Les bailleurs versent aux débats le constat d'état des lieux de sortie établi par Me [P], huissier de justice, en présence de la locataire, le 19 août 2021, dont il résulte que le logement a été restitué propre et globalement en état d'usage s'agissant des plafonds mais que les murs des trois chambres présentent des traces, des taches et des chevilles, que l'encadrement de la fenêtre de la chambre n°1 est partiellement enduit de peinture, que les baguettes sont enduites grossièrement, que les murs du palier sont enduits d'une peinture usagée sur un support non lissé et présentent de nombreuses traces et des rustines, que la peinture des murs de la cuisine présente des traces et des stickers, que la peinture du séjour présente des traces, des taches, des pointes, de petits accrocs, des stickers et que les plinthes présentent des coulures de peinture.

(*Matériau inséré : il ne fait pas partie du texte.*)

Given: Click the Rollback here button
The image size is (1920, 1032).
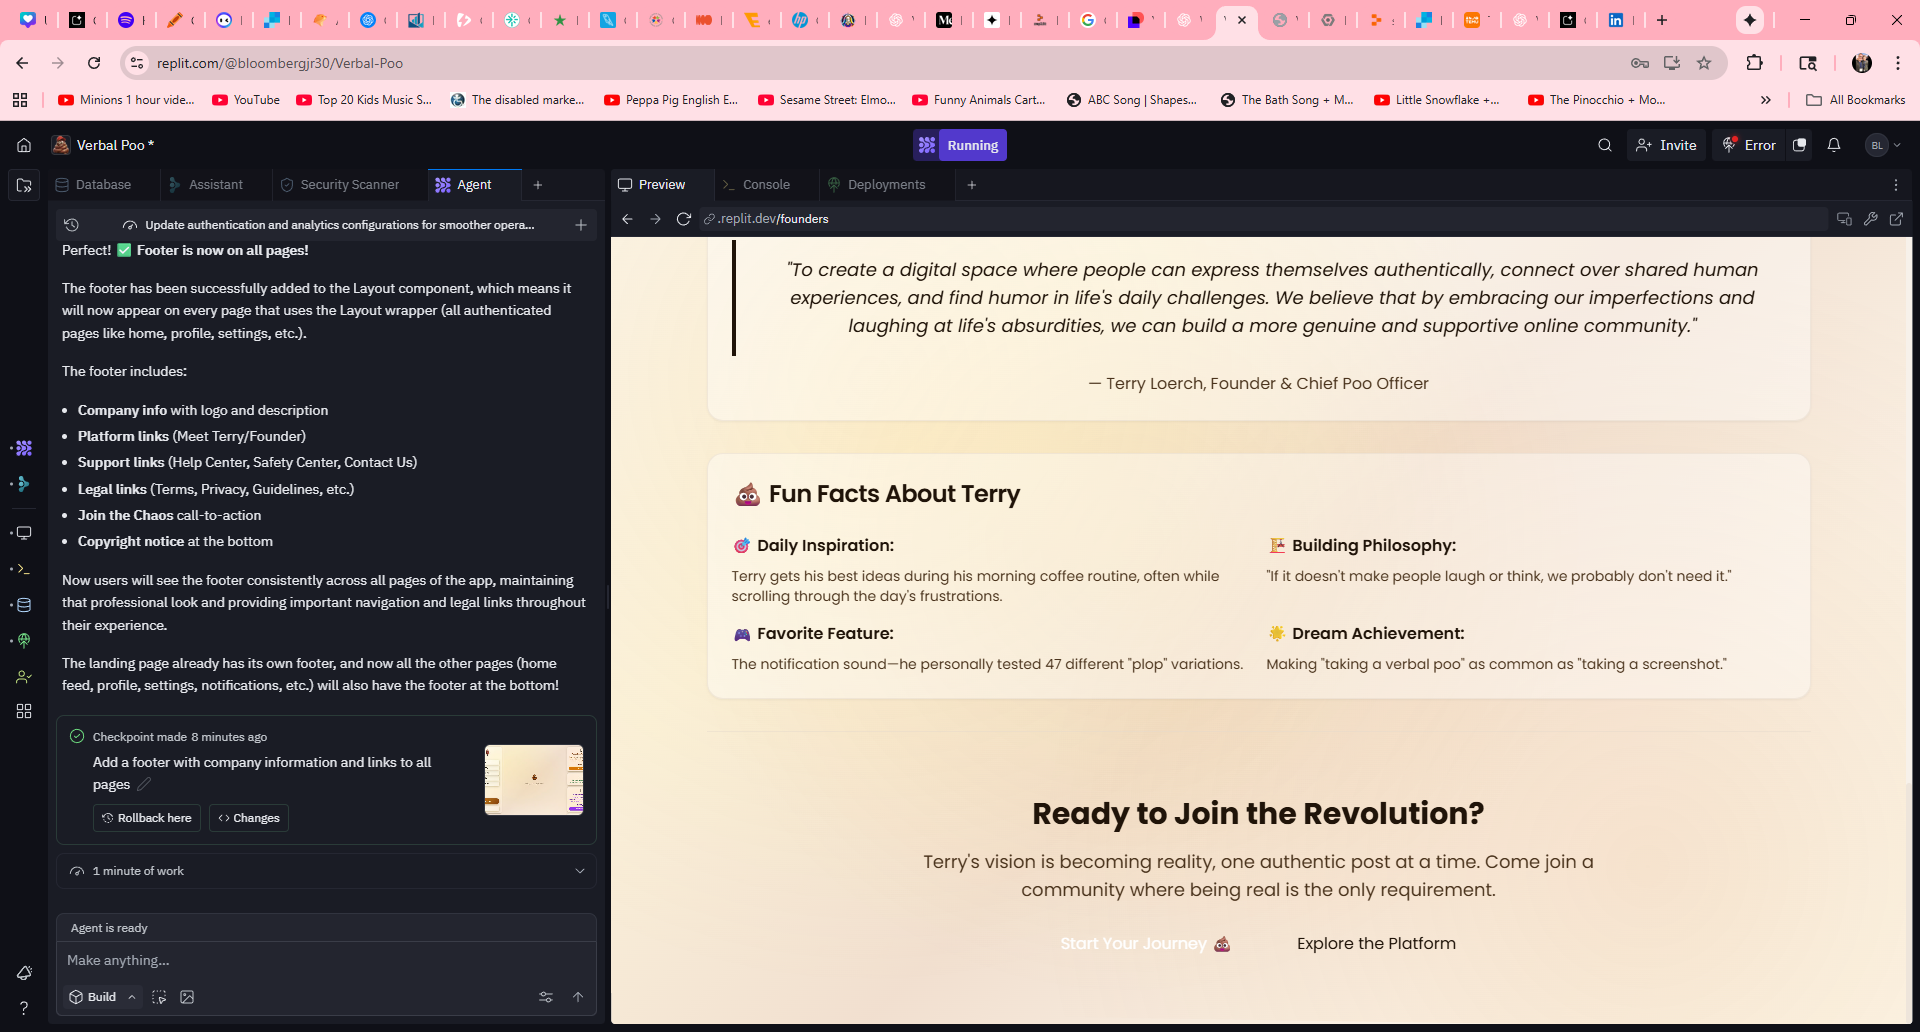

Les dégradations ainsi constatées engagent la responsabilité de la locataire et doivent être évaluées à la somme de 325,95 euros correspondant aux factures d'achat de matériaux de peinture versées aux débats.

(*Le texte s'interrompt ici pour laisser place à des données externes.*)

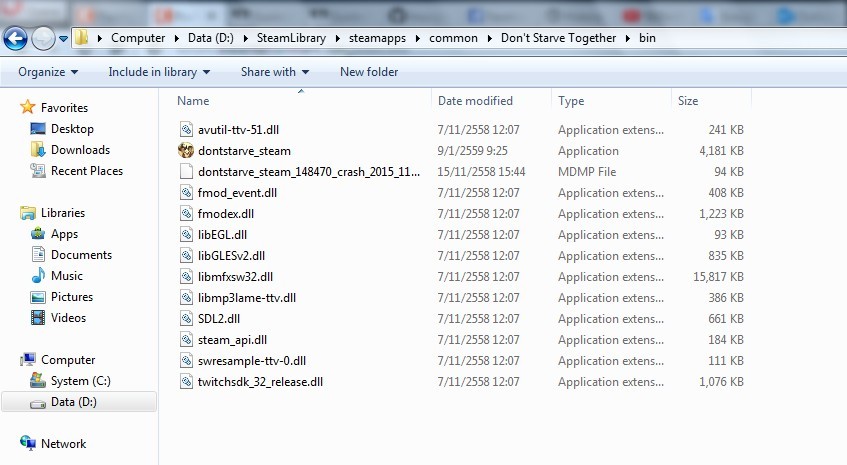Click the back navigation arrow button

pos(16,38)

Il en résulte que Mme [R] reste redevable de la somme de
1 848,39 euros au titre des loyers et charges impayés et de la somme de
325,95 euros au titre des réparations locatives, soit la somme de
2 174,34 euros dont il convient de déduire la somme de 600 euros au titre du dépôt de garantie, soit un solde de 1 574,34 euros.
Le jugement déféré doit en conséquence être réformé dans son montant et Mme [R] condamnée au paiement de la somme de 1 573,44 euros réclamée par les bailleurs à ce titre.
Sur les frais et dépens
Les dispositions du jugement déféré à ce titre seront confirmées.
Mme [R], qui succombe partiellement dans ses prétentions, sera condamnée aux dépens d'appel et M. et Mme [X] déboutés de leur demande formée au titre des frais irrépétibles d'appel.
PAR CES MOTIFS
La cour :
Infirme le jugement dans ses dispositions ayant condamné Mme [R] à payer à M. et Mme [X] la somme de 1 848,39 euros au titre de l'arriéré impayé ;
Le confirme pour le surplus ;
Statuant à nouveau du chef infirmé,
Condamne Mme [Z] [R] à verser à M. [O] [X] et à Mme [G] [E] épouse [X] la somme de 1 573,44 euros au titre de l'arriéré locatif ;
Y ajoutant,
Condamne Mme [Z] [R] aux dépens d'appel ;
Déboute M. et Mme [X] de leur demande formée en application des dispositions de l'article 700 du code de procédure civile.